■ WORK TO BE COMPLETED ■
Reproduce the records below word for word, keeping every line in its original order.

■ DATA SHOWN ■

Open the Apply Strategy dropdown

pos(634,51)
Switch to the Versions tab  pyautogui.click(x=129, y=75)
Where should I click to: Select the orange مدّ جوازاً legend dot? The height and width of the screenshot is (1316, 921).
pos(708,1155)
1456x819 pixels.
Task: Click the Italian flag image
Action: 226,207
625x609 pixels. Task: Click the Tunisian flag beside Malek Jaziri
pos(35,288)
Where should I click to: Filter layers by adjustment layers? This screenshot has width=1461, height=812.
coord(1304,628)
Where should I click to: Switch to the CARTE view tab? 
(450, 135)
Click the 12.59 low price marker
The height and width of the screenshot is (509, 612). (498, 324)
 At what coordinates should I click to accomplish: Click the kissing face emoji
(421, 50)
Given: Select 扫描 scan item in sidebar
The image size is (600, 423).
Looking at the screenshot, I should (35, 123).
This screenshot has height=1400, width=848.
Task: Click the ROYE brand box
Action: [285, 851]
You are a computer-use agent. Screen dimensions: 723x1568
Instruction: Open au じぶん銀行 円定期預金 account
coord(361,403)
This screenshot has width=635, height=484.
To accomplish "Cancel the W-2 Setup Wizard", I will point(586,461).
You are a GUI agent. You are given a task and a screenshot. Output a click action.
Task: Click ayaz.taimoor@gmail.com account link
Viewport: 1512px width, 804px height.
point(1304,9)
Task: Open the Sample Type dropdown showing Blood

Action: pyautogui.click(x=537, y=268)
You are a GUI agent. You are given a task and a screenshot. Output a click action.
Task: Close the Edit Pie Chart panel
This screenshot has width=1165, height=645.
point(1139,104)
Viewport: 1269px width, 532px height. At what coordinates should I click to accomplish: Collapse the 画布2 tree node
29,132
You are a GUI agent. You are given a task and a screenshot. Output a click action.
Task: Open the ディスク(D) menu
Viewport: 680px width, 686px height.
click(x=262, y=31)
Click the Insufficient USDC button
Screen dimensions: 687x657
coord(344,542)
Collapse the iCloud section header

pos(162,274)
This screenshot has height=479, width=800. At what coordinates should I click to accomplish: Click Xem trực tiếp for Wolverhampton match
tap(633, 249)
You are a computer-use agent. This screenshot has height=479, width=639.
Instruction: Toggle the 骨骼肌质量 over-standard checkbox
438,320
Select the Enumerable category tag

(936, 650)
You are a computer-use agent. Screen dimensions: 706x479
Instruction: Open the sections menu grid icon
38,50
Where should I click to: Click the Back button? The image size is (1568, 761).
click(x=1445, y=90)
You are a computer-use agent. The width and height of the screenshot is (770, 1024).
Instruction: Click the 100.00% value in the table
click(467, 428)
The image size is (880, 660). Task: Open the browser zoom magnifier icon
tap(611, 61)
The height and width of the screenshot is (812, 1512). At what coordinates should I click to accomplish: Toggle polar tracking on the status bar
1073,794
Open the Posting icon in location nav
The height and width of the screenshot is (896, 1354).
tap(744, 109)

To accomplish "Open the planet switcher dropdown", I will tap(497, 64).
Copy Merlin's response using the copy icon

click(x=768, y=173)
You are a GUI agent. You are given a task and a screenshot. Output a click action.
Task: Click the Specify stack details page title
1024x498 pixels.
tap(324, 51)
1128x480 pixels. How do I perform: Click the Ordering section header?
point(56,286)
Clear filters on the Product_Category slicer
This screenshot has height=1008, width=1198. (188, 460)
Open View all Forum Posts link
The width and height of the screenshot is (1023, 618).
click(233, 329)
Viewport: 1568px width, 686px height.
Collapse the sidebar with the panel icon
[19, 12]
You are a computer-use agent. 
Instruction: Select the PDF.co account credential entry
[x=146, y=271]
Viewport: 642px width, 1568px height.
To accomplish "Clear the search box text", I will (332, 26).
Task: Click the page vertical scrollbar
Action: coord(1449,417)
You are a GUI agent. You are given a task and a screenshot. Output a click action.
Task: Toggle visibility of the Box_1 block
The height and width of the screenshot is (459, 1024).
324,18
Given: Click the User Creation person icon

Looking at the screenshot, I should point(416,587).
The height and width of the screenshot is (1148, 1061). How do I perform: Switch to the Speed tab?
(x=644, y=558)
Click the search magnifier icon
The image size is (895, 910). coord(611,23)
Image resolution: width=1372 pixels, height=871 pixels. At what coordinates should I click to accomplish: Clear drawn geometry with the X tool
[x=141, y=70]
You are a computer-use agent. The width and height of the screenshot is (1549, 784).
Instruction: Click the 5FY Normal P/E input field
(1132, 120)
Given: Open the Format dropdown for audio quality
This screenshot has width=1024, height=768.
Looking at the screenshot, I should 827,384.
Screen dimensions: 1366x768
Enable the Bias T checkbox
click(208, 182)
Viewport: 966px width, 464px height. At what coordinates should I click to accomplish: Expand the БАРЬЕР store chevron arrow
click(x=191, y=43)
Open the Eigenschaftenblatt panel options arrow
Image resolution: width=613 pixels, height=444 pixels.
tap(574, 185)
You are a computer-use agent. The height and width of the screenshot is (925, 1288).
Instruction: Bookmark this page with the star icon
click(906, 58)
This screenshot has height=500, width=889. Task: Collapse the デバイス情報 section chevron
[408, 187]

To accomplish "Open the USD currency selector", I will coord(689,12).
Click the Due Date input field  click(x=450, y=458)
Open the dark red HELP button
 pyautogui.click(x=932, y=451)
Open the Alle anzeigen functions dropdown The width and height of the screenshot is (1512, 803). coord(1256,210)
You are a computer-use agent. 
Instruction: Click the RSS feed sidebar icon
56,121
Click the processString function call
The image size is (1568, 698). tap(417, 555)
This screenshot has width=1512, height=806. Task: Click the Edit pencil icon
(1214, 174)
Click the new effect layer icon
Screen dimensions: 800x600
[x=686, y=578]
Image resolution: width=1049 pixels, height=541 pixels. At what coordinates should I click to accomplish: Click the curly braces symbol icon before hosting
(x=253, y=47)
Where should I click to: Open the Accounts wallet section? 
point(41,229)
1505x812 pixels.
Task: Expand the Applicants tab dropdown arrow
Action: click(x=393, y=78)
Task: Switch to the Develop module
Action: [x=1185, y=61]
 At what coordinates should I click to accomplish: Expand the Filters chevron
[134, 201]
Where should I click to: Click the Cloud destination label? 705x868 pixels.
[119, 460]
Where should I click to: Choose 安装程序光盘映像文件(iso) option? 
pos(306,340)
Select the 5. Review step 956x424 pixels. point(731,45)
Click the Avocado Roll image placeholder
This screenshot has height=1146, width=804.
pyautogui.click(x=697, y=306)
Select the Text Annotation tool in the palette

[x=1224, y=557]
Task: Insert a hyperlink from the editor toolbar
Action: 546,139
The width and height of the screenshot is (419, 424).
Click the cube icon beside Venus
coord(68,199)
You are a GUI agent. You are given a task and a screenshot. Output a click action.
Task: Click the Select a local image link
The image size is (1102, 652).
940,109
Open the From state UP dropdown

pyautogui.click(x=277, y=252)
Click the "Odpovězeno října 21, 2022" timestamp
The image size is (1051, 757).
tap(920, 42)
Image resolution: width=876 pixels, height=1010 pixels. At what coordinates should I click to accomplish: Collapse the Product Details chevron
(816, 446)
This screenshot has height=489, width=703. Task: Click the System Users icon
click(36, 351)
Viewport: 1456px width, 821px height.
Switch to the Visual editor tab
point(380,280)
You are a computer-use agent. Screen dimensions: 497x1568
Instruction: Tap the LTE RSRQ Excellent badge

■ FINISHED EXERCISE ■
Open the Apply Strategy dropdown

pos(634,51)
Switch to the Versions tab  pyautogui.click(x=129, y=75)
Where should I click to: Select the orange مدّ جوازاً legend dot? The height and width of the screenshot is (1316, 921).
pos(708,1155)
1456x819 pixels.
Task: Click the Italian flag image
Action: 226,207
625x609 pixels. Task: Click the Tunisian flag beside Malek Jaziri
pos(35,288)
Where should I click to: Filter layers by adjustment layers? This screenshot has width=1461, height=812.
coord(1304,628)
Where should I click to: Switch to the CARTE view tab? 
(450, 135)
Click the 12.59 low price marker
The height and width of the screenshot is (509, 612). (498, 324)
 At what coordinates should I click to accomplish: Click the kissing face emoji
(421, 50)
Given: Select 扫描 scan item in sidebar
The image size is (600, 423).
Looking at the screenshot, I should (35, 123).
This screenshot has height=1400, width=848.
Task: Click the ROYE brand box
Action: [285, 851]
You are a computer-use agent. Screen dimensions: 723x1568
Instruction: Open au じぶん銀行 円定期預金 account
coord(361,403)
This screenshot has width=635, height=484.
To accomplish "Cancel the W-2 Setup Wizard", I will point(586,461).
You are a GUI agent. You are given a task and a screenshot. Output a click action.
Task: Click ayaz.taimoor@gmail.com account link
Viewport: 1512px width, 804px height.
point(1304,9)
Task: Open the Sample Type dropdown showing Blood

Action: pyautogui.click(x=537, y=268)
You are a GUI agent. You are given a task and a screenshot. Output a click action.
Task: Close the Edit Pie Chart panel
This screenshot has width=1165, height=645.
point(1139,104)
Viewport: 1269px width, 532px height. At what coordinates should I click to accomplish: Collapse the 画布2 tree node
29,132
You are a GUI agent. You are given a task and a screenshot. Output a click action.
Task: Open the ディスク(D) menu
Viewport: 680px width, 686px height.
click(x=262, y=31)
Click the Insufficient USDC button
Screen dimensions: 687x657
coord(344,542)
Collapse the iCloud section header

pos(162,274)
This screenshot has height=479, width=800. At what coordinates should I click to accomplish: Click Xem trực tiếp for Wolverhampton match
tap(633, 249)
You are a computer-use agent. This screenshot has height=479, width=639.
Instruction: Toggle the 骨骼肌质量 over-standard checkbox
438,320
Select the Enumerable category tag

(936, 650)
You are a computer-use agent. Screen dimensions: 706x479
Instruction: Open the sections menu grid icon
38,50
Where should I click to: Click the Back button? The image size is (1568, 761).
click(x=1445, y=90)
You are a computer-use agent. The width and height of the screenshot is (770, 1024).
Instruction: Click the 100.00% value in the table
click(467, 428)
The image size is (880, 660). Task: Open the browser zoom magnifier icon
tap(611, 61)
The height and width of the screenshot is (812, 1512). At what coordinates should I click to accomplish: Toggle polar tracking on the status bar
1073,794
Open the Posting icon in location nav
The height and width of the screenshot is (896, 1354).
tap(744, 109)

To accomplish "Open the planet switcher dropdown", I will tap(497, 64).
Copy Merlin's response using the copy icon

click(x=768, y=173)
You are a GUI agent. You are given a task and a screenshot. Output a click action.
Task: Click the Specify stack details page title
1024x498 pixels.
tap(324, 51)
1128x480 pixels. How do I perform: Click the Ordering section header?
point(56,286)
Clear filters on the Product_Category slicer
This screenshot has height=1008, width=1198. (188, 460)
Open View all Forum Posts link
The width and height of the screenshot is (1023, 618).
click(233, 329)
Viewport: 1568px width, 686px height.
Collapse the sidebar with the panel icon
[19, 12]
You are a computer-use agent. 
Instruction: Select the PDF.co account credential entry
[x=146, y=271]
Viewport: 642px width, 1568px height.
To accomplish "Clear the search box text", I will (332, 26).
Task: Click the page vertical scrollbar
Action: coord(1449,417)
You are a GUI agent. You are given a task and a screenshot. Output a click action.
Task: Toggle visibility of the Box_1 block
The height and width of the screenshot is (459, 1024).
324,18
Given: Click the User Creation person icon

Looking at the screenshot, I should point(416,587).
The height and width of the screenshot is (1148, 1061). How do I perform: Switch to the Speed tab?
(x=644, y=558)
Click the search magnifier icon
The image size is (895, 910). coord(611,23)
Image resolution: width=1372 pixels, height=871 pixels. At what coordinates should I click to accomplish: Clear drawn geometry with the X tool
[x=141, y=70]
You are a computer-use agent. The width and height of the screenshot is (1549, 784).
Instruction: Click the 5FY Normal P/E input field
(1132, 120)
Given: Open the Format dropdown for audio quality
This screenshot has width=1024, height=768.
Looking at the screenshot, I should 827,384.
Screen dimensions: 1366x768
Enable the Bias T checkbox
click(208, 182)
Viewport: 966px width, 464px height. At what coordinates should I click to accomplish: Expand the БАРЬЕР store chevron arrow
click(x=191, y=43)
Open the Eigenschaftenblatt panel options arrow
Image resolution: width=613 pixels, height=444 pixels.
tap(574, 185)
You are a computer-use agent. The height and width of the screenshot is (925, 1288).
Instruction: Bookmark this page with the star icon
click(906, 58)
This screenshot has height=500, width=889. Task: Collapse the デバイス情報 section chevron
[408, 187]

To accomplish "Open the USD currency selector", I will coord(689,12).
Click the Due Date input field  click(x=450, y=458)
Open the dark red HELP button
 pyautogui.click(x=932, y=451)
Open the Alle anzeigen functions dropdown The width and height of the screenshot is (1512, 803). coord(1256,210)
You are a computer-use agent. 
Instruction: Click the RSS feed sidebar icon
56,121
Click the processString function call
The image size is (1568, 698). tap(417, 555)
This screenshot has width=1512, height=806. Task: Click the Edit pencil icon
(1214, 174)
Click the new effect layer icon
Screen dimensions: 800x600
[x=686, y=578]
Image resolution: width=1049 pixels, height=541 pixels. At what coordinates should I click to accomplish: Click the curly braces symbol icon before hosting
(x=253, y=47)
Where should I click to: Open the Accounts wallet section? 
point(41,229)
1505x812 pixels.
Task: Expand the Applicants tab dropdown arrow
Action: click(x=393, y=78)
Task: Switch to the Develop module
Action: [x=1185, y=61]
 At what coordinates should I click to accomplish: Expand the Filters chevron
[134, 201]
Where should I click to: Click the Cloud destination label? 705x868 pixels.
[119, 460]
Where should I click to: Choose 安装程序光盘映像文件(iso) option? 
pos(306,340)
Select the 5. Review step 956x424 pixels. point(731,45)
Click the Avocado Roll image placeholder
This screenshot has height=1146, width=804.
pyautogui.click(x=697, y=306)
Select the Text Annotation tool in the palette

[x=1224, y=557]
Task: Insert a hyperlink from the editor toolbar
Action: 546,139
The width and height of the screenshot is (419, 424).
Click the cube icon beside Venus
coord(68,199)
You are a GUI agent. You are given a task and a screenshot. Output a click action.
Task: Click the Select a local image link
The image size is (1102, 652).
940,109
Open the From state UP dropdown

pyautogui.click(x=277, y=252)
Click the "Odpovězeno října 21, 2022" timestamp
The image size is (1051, 757).
tap(920, 42)
Image resolution: width=876 pixels, height=1010 pixels. At what coordinates should I click to accomplish: Collapse the Product Details chevron
(816, 446)
This screenshot has height=489, width=703. Task: Click the System Users icon
click(36, 351)
Viewport: 1456px width, 821px height.
Switch to the Visual editor tab
point(380,280)
You are a computer-use agent. Screen dimensions: 497x1568
Instruction: Tap the LTE RSRQ Excellent badge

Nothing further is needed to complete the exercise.